Mayor, in Queens, touts Build it Back progress

Broad Channel resident John Galimi speaks at a press conference with his wife, Jayme, left, Mayor de Blasio advisors Bill Goldstein and Dan Zarrilli, de Blasio, Assemblyman Phil Goldfeder and Amy Peterson, director of the mayor’s office of housing recovery, in Broad Channel on Monday. 

John and Jayme Galimi just want to go home.

The couple and their five kids have not lived in their Broad Channel house since Hurricane Sandy devastated it on Oct. 29, 2012. Nearly two years later, there may be a light at the end of the long tunnel the storm left them in.

The couple stood outside their home at 12-06 Cross Bay Blvd. on Monday morning looking up at the two-story house, now raised nearly 12 feet above the sidewalk. Beside them was Mayor de Blasio, who came to the neighborhood in the heart of Jamaica Bay hard hit by Sandy to announce significant and long-awaited progress in the city’s Sandy recovery program.

That day the flood waters nearly proved fatal for the Galimi, who were trapped in rising floodwaters in their home.

They have lived with friends in Ozone Park and a rented place in Howard Beach. At the same time, Build it Back. But now they are slated to be back in their home by Christmas.

“The nightmare for them in almost over,” de Blasio said alongside the family Monday.

The mayor was on hand to announce more progress in the much aligned Build it Back program, established in June 2013 by the Bloomberg administration but riddled with problems in its first six months.

Approximately 6,400 homeowners across the city — half of those still actively seeking help from Build it Back — have been made offers for reimbursement checks or reconstruction. At the beginning of the year, that number was only 451.

That’s when the de Blasio administration overhauled the program, eliminating income eligibility requirements, embedding staffers directly in the communities affected by the storm and putting Amy Peterson in charge of the program, which the mayor said was “his favorite change” to Build it Back.

De Blasio said there have been 727 construction starts and 878 reimbursement checks sent to date.
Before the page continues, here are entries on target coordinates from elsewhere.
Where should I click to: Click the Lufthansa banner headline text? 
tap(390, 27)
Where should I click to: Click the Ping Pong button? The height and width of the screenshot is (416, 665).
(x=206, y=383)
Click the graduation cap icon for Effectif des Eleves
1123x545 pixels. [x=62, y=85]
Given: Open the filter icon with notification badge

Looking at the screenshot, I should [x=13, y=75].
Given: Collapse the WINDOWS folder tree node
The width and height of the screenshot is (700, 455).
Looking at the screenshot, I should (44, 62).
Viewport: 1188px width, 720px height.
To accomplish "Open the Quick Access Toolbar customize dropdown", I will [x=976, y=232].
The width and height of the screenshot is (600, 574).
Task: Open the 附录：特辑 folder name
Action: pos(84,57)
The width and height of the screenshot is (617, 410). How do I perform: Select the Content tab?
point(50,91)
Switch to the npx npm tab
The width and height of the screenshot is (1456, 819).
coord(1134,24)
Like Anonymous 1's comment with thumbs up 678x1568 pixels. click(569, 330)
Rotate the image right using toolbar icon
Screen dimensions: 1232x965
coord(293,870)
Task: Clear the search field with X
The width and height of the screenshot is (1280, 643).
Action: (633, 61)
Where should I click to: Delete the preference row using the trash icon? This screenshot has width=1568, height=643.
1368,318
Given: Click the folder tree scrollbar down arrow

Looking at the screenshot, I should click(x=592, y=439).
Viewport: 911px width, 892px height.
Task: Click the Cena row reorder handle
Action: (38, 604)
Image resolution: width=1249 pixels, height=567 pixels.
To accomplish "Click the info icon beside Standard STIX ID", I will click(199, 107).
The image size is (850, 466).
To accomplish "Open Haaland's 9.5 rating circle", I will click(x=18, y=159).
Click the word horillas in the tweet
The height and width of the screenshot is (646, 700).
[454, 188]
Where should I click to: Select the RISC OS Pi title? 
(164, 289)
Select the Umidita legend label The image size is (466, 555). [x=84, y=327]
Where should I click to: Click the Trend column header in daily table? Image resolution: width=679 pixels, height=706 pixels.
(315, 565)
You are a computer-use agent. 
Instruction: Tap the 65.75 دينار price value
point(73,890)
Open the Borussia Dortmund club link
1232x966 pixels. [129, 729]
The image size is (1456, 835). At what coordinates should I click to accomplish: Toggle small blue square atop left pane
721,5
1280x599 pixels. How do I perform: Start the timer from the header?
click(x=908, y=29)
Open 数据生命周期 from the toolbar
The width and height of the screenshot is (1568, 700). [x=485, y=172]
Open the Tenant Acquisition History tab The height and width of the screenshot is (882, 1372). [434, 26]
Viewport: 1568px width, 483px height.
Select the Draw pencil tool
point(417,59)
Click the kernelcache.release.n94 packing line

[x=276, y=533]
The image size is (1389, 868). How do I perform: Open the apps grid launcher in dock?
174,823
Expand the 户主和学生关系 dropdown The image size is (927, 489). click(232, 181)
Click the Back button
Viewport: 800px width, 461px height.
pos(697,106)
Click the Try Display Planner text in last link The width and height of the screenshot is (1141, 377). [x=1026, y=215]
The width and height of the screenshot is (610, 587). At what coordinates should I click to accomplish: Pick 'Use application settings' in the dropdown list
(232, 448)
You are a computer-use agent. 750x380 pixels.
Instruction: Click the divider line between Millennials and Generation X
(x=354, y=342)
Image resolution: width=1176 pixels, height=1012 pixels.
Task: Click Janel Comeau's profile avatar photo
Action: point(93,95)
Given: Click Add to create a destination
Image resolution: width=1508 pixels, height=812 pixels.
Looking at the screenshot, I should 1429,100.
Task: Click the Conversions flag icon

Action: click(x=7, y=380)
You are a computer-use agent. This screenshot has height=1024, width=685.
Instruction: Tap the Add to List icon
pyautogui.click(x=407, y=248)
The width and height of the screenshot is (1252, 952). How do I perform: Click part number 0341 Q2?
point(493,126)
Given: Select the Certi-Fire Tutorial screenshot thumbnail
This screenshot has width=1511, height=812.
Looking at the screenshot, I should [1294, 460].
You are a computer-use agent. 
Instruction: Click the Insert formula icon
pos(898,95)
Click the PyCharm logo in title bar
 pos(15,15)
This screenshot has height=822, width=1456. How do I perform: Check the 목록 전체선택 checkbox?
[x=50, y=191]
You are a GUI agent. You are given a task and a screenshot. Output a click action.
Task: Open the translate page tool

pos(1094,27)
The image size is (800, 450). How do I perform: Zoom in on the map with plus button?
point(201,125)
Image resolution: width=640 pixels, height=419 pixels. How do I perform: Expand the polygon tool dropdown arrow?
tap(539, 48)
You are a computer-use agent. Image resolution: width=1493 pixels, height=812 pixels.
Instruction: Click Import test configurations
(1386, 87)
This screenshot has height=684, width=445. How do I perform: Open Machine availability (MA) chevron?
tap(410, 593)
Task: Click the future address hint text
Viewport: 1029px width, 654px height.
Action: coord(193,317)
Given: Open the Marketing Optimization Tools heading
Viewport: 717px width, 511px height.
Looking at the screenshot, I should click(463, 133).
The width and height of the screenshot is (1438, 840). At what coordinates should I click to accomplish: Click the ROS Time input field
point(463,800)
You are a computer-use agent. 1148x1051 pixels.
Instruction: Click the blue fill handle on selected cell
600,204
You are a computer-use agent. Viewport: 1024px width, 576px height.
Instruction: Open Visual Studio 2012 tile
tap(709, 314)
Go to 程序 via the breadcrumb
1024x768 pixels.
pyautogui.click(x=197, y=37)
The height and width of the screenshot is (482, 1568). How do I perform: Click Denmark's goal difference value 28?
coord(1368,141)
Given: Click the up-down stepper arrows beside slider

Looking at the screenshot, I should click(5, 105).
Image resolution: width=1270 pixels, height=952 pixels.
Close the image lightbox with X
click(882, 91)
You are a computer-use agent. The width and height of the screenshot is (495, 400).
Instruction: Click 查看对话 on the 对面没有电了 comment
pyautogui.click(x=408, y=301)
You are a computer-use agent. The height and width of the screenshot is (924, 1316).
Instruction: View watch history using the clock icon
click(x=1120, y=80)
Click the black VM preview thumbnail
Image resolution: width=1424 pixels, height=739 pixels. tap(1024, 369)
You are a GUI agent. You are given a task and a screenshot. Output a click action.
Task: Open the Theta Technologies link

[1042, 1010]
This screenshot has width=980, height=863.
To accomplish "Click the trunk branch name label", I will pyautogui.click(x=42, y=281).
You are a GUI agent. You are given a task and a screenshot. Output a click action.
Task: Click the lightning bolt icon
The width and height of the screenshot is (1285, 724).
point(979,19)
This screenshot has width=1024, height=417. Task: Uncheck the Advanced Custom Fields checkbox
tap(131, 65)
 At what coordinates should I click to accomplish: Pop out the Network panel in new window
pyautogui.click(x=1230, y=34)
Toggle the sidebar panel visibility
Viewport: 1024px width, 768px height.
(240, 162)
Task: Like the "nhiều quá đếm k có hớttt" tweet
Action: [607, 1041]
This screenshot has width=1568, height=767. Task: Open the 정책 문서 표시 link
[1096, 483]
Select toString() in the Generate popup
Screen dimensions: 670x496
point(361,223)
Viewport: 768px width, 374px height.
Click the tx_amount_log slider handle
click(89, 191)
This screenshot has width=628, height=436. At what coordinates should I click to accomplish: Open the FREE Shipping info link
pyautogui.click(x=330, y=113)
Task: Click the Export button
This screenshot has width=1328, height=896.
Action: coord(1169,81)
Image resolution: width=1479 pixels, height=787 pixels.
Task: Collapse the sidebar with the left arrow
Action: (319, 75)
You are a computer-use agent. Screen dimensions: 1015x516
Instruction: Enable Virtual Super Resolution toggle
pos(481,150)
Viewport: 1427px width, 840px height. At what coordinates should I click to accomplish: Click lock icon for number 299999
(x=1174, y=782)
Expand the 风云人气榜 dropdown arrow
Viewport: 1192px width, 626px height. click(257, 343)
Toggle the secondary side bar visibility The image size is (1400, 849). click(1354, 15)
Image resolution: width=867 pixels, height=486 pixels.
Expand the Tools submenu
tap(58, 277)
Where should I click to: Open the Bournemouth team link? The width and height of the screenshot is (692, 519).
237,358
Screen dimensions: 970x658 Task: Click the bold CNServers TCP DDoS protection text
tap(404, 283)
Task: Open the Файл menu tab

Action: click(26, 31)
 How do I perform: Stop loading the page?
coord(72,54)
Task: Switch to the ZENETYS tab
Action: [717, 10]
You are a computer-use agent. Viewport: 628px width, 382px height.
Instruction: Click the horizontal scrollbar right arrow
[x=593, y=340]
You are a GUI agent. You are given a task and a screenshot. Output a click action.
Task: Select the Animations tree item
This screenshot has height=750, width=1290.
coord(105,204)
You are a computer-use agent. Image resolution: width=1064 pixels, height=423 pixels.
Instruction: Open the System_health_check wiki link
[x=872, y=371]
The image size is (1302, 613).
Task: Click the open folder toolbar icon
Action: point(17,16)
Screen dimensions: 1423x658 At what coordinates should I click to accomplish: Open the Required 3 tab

That’s several hundred more just since Labor Day.

At the beginning of the year, those numbers were zero ... and zero.

The mayor has also set new benchmarks for progress. By Dec. 31, his administration is aiming for 1,000 construction starts and 1,500 reimbursement checks cut.

Peterson said that she hopes the progress shown will entice homeowners who have given up on the process to try again.

“What I hope today is other homeowners see the progress the Galimis are making and return to the program,” she said.

In the next few weeks, de Blasio said the city will be releasing a new Request for Proposals to dramatically expand design and construction capacity, an area which Peterson said she was “unhappy” with and where she would like to see more progress.

Other problems do still persist. Several residents, especially in Howard Beach, have complained of stumbles Build it Back has made, including several situations where residents were deemed ineligible after waiting a year or more for the program to get to them. In one case a resident was told that Build it Back would not fix his basement, despite allegedly being told it would since he first applied in July 2013.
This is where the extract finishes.